━━━ Material ━━━

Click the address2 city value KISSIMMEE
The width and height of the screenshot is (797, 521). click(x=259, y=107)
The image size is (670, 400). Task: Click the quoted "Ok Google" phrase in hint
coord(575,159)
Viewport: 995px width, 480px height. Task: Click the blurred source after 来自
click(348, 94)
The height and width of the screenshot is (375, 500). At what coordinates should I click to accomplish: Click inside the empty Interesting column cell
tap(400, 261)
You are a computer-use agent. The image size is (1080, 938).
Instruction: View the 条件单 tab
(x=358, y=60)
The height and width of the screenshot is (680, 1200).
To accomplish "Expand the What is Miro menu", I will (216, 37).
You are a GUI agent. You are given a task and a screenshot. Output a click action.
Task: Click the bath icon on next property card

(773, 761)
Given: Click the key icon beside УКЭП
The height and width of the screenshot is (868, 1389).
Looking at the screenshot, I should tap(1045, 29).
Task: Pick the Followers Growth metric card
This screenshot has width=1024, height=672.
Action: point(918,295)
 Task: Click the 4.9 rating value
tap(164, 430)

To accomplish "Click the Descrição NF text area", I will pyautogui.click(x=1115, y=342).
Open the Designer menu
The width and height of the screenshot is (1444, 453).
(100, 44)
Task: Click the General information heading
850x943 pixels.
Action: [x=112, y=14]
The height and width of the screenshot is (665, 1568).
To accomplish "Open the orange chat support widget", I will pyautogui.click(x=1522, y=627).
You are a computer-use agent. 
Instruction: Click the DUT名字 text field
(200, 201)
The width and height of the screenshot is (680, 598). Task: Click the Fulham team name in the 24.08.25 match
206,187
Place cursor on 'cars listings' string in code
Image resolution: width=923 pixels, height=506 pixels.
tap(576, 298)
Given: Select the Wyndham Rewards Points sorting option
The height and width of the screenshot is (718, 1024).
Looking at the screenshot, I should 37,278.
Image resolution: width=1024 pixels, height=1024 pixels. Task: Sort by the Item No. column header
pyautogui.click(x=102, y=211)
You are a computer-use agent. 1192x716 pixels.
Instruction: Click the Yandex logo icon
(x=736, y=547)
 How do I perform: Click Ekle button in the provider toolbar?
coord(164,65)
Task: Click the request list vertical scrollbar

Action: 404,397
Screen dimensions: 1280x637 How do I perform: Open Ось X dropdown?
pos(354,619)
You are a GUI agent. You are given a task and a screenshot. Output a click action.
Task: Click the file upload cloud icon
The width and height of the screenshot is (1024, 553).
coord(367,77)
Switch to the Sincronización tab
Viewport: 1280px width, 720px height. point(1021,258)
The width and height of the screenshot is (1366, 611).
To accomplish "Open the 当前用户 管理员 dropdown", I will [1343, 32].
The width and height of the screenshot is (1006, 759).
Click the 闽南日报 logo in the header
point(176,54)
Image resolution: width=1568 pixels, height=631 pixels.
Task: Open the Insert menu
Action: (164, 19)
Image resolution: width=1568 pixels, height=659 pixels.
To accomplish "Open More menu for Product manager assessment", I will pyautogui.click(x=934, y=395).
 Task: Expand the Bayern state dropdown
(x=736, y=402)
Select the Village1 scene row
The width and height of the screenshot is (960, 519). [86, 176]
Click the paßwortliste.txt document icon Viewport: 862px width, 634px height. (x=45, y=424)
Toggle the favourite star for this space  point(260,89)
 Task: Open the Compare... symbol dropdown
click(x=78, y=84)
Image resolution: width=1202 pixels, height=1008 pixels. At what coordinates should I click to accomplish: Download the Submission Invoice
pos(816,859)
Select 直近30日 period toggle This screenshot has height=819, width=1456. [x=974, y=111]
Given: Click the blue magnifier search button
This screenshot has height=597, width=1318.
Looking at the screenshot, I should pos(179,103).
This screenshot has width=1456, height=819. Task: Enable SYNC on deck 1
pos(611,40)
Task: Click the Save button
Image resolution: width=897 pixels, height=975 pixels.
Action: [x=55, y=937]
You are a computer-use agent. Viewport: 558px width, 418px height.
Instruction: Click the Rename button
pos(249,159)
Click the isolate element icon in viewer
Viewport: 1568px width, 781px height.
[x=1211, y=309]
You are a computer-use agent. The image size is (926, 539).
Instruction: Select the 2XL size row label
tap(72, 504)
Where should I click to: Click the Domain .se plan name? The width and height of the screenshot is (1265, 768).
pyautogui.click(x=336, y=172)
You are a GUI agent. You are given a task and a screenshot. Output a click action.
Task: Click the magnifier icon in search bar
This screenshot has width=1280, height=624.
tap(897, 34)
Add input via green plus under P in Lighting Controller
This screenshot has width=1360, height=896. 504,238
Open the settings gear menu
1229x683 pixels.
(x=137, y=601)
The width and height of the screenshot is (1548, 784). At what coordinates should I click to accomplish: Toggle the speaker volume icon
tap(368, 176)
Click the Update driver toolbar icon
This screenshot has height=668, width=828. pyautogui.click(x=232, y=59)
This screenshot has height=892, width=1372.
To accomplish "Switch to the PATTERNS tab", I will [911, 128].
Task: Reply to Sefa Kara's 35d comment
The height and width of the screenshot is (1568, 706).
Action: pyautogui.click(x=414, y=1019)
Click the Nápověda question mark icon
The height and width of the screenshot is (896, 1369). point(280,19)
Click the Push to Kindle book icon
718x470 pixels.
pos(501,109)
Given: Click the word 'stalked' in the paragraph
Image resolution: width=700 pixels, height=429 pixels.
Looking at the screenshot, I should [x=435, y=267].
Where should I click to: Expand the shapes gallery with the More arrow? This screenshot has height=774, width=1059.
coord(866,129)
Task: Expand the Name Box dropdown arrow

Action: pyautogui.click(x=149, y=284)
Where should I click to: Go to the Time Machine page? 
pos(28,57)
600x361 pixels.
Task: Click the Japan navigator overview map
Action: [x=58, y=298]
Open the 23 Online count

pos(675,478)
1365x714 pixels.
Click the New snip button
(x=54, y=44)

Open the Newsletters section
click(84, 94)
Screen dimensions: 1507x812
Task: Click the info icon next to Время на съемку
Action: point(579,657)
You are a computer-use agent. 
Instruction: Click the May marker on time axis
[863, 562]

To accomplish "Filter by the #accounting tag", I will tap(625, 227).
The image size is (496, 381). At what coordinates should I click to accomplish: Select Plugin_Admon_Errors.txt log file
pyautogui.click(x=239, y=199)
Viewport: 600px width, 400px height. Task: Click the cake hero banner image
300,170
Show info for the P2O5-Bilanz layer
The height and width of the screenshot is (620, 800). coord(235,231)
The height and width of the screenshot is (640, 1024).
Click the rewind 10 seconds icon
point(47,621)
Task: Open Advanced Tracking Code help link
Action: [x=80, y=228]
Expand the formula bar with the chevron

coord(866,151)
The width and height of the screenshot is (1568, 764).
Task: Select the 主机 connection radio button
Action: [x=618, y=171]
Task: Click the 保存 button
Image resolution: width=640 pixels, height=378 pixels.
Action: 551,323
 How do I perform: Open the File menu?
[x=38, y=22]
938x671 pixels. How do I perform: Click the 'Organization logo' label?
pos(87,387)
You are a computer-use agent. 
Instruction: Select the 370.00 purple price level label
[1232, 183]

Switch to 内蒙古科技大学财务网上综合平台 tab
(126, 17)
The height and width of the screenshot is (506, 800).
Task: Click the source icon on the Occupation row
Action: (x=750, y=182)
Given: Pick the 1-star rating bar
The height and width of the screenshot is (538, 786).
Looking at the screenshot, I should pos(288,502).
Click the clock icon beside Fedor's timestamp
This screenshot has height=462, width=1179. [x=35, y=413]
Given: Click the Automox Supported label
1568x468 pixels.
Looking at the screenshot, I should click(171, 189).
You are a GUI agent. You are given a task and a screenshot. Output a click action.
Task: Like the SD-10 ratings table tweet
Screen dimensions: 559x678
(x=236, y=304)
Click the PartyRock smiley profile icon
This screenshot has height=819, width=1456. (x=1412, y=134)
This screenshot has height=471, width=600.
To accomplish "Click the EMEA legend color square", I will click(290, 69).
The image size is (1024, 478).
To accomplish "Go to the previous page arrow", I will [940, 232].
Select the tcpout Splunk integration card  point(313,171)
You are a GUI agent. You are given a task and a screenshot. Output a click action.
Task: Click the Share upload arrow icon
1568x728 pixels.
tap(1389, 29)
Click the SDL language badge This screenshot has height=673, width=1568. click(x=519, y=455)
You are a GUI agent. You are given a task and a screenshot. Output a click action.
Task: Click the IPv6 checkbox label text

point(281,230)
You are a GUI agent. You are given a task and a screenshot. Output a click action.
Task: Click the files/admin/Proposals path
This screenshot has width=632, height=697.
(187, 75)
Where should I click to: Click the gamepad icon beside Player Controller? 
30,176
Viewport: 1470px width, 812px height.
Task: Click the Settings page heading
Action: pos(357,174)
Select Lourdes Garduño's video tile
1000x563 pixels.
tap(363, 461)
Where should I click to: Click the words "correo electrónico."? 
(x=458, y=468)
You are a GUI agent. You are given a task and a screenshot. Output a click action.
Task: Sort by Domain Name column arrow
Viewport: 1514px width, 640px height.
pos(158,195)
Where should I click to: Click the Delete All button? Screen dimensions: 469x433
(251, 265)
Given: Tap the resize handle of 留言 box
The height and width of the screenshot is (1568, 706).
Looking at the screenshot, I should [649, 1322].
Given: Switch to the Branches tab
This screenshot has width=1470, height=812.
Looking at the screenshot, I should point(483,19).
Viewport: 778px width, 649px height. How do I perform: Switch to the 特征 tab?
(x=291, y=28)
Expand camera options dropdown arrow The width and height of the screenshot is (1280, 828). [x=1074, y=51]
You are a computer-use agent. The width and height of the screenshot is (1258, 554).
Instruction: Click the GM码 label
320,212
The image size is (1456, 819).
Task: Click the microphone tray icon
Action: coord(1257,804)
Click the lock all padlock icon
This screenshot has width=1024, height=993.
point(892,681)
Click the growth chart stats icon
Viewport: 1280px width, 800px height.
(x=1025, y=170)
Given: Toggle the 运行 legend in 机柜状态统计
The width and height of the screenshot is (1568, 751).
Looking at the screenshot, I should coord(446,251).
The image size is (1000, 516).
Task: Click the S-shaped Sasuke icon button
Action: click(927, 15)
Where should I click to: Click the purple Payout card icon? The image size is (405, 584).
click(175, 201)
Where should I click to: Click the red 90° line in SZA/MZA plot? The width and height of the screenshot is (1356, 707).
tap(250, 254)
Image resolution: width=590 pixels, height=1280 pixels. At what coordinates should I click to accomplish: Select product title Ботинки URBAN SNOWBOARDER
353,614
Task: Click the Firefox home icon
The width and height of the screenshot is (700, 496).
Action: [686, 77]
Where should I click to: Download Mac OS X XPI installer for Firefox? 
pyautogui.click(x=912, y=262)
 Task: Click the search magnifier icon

━━━

- **Instructions to follow**:
Rewrite everything in the data from the line containing "The image size is (670, 400)." down to the line containing "click(348, 94)", both included, as a numbered list, leaving out blank lines.

- **Result of this task**:
1. The image size is (670, 400). Task: Click the quoted "Ok Google" phrase in hint
2. coord(575,159)
3. Viewport: 995px width, 480px height. Task: Click the blurred source after 来自
4. click(348, 94)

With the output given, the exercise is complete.